Intel Akan PHK Puluhan Ribu Karyawan Imbas Pasar Komputer Melambat

Jakarta - Perusahaan chip Intel Corp. dikabarkan akan melakukan pemutusan hubungan kerja (PHK) secara besar-besaran demi memangkas biaya operasional imbas pasar komputer yang melambat.
Selain itu Intel juga kalah dalam memenangkan kembali pangsa pasar dari pesaing seperti Advanced Micro Devices Inc. .
Berdasarkan laporan Bloomberg, PHK akan diumumkan pada akhir bulan ini bersamaan dengan dirilisnya laporan pendapatan kuartal III/2022 pada 27 Oktober.

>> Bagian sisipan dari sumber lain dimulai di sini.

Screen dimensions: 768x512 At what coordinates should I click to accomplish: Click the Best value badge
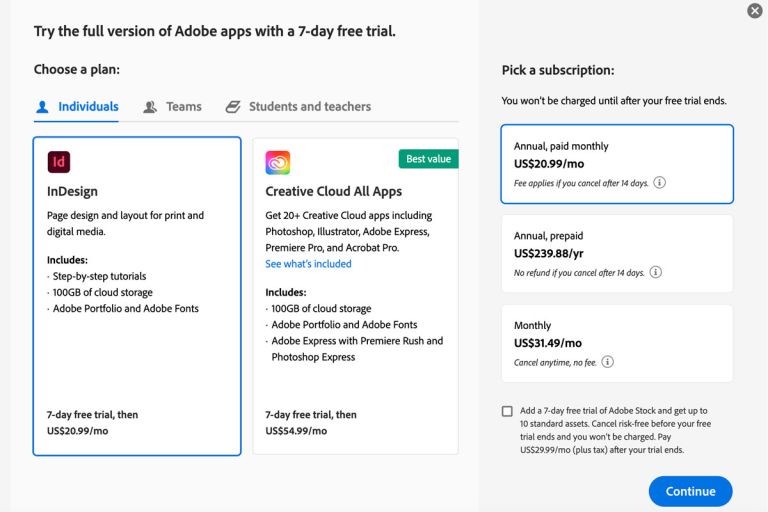[x=428, y=159]
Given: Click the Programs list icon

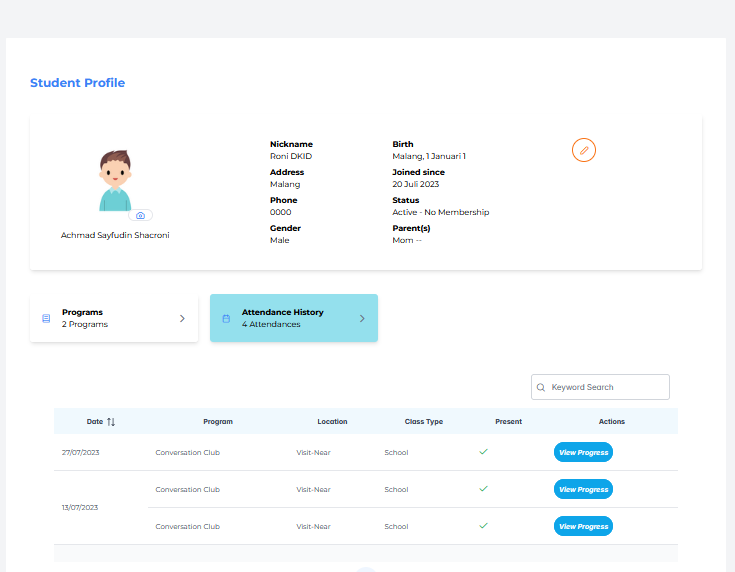Looking at the screenshot, I should [46, 318].
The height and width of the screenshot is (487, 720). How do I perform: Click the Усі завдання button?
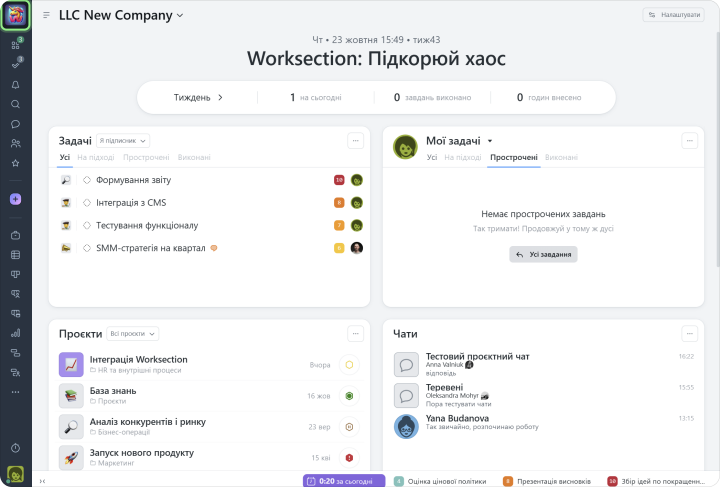[543, 255]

Penuturan sumber yang tidak disebutkan namanya mengatakan, beberapa divisi termasuk sales dan marketing diperkirakan akan dipangkas sekitar 20 persen karyawannya
Sampai dengan Juli, Intel memiliki karyawan sebanyak 113.700. Artinya akan lebih dari 22 ribu karyawan yang akan dirumahkan. Terkait kabar PHK ini pihak Intel menolak berkomentar.
Untuk diketahui bulan Juli lalu pun, Intel telah memperingatkan bahwa penjualan tahun 2022 akan menjadi sekitar US$11 miliar. Karenanya mereka memangkas perkiraan penjualan dan laba tahunannya setelah meleset dari perkiraan untuk hasil kuartal kedua.

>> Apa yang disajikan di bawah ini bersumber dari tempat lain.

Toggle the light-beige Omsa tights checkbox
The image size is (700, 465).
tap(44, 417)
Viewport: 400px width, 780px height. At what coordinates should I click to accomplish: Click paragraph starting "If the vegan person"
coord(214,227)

“Kami juga menurunkan biaya inti pada tahun kalender 2022 dan akan mengambil tindakan tambahan pada paruh kedua tahun ini,” kata Chief Executive Officer Intel Pat Gelsinger.
Inflasi yang tinggi selama beberapa dekade dan pembukaan kembali kantor dan sekolah telah membuat penggunaan PC lebih sedikit dibandingkan dengan masa pandemi, lockdown.